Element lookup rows
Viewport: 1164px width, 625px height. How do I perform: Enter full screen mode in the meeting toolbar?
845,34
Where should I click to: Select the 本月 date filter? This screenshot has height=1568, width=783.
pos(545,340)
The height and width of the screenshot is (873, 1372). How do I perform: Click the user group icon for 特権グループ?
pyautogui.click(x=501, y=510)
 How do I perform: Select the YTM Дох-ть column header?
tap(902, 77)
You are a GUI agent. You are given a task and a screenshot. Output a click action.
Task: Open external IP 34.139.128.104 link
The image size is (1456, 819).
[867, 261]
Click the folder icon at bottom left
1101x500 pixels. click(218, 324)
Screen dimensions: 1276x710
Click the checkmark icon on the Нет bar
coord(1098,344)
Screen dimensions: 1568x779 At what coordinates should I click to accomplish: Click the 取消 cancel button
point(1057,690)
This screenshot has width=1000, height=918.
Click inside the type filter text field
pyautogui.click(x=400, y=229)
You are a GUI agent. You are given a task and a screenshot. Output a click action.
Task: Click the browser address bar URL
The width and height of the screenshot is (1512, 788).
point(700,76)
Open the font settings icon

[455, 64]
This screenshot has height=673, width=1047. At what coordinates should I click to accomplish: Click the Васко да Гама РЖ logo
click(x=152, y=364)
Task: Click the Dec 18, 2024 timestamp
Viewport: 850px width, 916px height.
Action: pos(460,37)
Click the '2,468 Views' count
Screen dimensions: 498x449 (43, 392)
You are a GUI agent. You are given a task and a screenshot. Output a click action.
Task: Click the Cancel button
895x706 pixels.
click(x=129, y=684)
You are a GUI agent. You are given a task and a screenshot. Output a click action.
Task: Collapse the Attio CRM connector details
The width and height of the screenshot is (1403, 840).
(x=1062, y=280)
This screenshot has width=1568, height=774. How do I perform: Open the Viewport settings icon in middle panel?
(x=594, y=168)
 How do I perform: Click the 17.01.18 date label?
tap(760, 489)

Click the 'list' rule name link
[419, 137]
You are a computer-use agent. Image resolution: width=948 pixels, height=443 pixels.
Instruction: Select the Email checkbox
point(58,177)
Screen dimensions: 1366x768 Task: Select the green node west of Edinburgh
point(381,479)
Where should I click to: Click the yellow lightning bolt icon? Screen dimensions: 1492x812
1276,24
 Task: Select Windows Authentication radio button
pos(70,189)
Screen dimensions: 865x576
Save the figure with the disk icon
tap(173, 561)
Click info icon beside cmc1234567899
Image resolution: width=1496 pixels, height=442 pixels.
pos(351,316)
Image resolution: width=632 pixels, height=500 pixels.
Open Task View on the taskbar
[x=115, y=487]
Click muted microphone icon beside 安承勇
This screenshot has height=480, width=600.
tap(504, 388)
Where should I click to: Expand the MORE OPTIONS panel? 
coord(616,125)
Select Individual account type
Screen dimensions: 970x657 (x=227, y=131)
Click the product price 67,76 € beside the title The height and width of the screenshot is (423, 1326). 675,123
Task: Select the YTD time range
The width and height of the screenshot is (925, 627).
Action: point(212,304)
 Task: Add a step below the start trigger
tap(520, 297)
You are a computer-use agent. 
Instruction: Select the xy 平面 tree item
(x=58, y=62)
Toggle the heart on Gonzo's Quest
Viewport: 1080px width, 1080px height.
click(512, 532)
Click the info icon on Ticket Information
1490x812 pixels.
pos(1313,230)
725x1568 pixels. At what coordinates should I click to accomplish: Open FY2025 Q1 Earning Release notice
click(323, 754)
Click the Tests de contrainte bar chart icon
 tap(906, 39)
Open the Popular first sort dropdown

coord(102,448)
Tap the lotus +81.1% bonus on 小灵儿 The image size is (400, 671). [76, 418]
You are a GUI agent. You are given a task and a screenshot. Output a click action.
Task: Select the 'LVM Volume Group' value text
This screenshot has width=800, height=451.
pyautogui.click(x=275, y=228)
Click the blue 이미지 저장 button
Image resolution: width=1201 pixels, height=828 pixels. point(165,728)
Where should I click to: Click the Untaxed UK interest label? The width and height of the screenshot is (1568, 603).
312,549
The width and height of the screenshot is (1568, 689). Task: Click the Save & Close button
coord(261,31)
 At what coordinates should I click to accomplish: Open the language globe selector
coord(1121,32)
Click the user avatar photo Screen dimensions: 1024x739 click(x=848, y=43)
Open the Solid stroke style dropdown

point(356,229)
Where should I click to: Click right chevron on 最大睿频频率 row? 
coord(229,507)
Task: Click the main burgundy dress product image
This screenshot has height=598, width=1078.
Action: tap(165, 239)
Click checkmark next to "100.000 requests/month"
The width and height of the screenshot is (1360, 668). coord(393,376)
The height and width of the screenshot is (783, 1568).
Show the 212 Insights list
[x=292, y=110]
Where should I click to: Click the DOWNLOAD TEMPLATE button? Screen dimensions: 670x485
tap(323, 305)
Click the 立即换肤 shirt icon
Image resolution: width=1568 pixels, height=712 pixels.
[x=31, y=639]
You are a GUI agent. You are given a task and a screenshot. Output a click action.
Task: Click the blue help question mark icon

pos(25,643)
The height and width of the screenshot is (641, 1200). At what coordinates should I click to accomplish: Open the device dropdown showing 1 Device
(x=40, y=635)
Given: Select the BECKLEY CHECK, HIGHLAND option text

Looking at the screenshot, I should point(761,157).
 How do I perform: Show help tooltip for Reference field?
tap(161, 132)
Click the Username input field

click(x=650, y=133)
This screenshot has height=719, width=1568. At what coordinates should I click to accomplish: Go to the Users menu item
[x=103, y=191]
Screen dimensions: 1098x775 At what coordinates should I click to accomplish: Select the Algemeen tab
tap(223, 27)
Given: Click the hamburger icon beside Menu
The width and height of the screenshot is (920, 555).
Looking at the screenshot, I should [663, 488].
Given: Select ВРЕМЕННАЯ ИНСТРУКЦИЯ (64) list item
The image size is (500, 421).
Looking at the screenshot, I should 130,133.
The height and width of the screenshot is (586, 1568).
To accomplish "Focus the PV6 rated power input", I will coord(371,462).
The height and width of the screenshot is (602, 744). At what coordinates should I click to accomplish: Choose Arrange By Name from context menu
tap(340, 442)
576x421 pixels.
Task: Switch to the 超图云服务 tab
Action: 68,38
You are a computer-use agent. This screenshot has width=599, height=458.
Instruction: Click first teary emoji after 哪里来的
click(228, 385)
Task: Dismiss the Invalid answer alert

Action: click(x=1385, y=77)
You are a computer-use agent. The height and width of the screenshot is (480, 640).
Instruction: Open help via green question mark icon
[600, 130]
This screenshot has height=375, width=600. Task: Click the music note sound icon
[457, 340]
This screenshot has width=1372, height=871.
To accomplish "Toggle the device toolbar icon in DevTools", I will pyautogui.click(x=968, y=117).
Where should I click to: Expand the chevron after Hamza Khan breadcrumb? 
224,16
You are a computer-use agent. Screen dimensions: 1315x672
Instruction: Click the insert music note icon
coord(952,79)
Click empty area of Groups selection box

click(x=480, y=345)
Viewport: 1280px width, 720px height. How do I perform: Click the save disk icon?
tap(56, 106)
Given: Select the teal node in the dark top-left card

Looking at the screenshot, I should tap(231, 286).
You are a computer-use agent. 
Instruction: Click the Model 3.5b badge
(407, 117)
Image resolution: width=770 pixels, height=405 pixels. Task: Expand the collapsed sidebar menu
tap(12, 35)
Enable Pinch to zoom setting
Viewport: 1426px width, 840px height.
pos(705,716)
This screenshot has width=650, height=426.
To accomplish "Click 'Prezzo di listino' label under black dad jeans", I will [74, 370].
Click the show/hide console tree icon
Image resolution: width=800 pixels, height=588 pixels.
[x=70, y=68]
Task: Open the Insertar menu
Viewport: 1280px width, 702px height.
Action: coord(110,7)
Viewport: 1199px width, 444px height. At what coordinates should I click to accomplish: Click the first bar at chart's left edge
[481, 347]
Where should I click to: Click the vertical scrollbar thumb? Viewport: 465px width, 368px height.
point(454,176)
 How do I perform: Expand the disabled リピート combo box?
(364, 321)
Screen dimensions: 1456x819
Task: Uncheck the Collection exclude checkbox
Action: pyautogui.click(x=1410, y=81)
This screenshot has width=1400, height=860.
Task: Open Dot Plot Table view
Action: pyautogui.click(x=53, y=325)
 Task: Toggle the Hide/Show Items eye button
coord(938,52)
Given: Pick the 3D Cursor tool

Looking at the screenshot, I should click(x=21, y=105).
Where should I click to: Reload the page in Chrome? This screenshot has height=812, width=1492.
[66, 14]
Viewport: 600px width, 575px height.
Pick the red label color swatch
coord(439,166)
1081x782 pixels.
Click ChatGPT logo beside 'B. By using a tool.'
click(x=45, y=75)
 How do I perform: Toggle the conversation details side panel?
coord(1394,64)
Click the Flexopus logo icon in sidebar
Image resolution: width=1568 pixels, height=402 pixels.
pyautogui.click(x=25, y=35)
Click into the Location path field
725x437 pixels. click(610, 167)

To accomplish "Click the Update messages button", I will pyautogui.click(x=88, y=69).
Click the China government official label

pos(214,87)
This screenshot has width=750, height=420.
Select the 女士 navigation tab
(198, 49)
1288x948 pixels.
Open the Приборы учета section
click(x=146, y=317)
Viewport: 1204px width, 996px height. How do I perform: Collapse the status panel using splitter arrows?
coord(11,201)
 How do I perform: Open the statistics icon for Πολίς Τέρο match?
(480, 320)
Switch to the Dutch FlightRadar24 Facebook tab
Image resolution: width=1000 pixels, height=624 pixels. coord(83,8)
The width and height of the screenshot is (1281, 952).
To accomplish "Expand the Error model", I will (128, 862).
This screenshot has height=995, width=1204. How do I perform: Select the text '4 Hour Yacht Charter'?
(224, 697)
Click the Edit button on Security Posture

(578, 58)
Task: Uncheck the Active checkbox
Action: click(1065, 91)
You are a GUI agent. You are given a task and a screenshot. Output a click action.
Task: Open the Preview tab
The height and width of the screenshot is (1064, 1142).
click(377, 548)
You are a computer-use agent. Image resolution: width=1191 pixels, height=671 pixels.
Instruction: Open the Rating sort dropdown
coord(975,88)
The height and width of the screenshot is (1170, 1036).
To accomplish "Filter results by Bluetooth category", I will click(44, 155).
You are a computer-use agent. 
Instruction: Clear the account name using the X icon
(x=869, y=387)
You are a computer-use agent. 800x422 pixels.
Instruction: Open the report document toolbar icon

## AIM OF THE TASK
Copy out every line from the start of the rows down through the line containing "coord(1098,344)", including both ends.

## EXERCISE RESPONSE
Viewport: 1164px width, 625px height. How do I perform: Enter full screen mode in the meeting toolbar?
845,34
Where should I click to: Select the 本月 date filter? This screenshot has height=1568, width=783.
pos(545,340)
The height and width of the screenshot is (873, 1372). How do I perform: Click the user group icon for 特権グループ?
pyautogui.click(x=501, y=510)
 How do I perform: Select the YTM Дох-ть column header?
tap(902, 77)
You are a GUI agent. You are given a task and a screenshot. Output a click action.
Task: Open external IP 34.139.128.104 link
The image size is (1456, 819).
[867, 261]
Click the folder icon at bottom left
1101x500 pixels. click(218, 324)
Screen dimensions: 1276x710
Click the checkmark icon on the Нет bar
coord(1098,344)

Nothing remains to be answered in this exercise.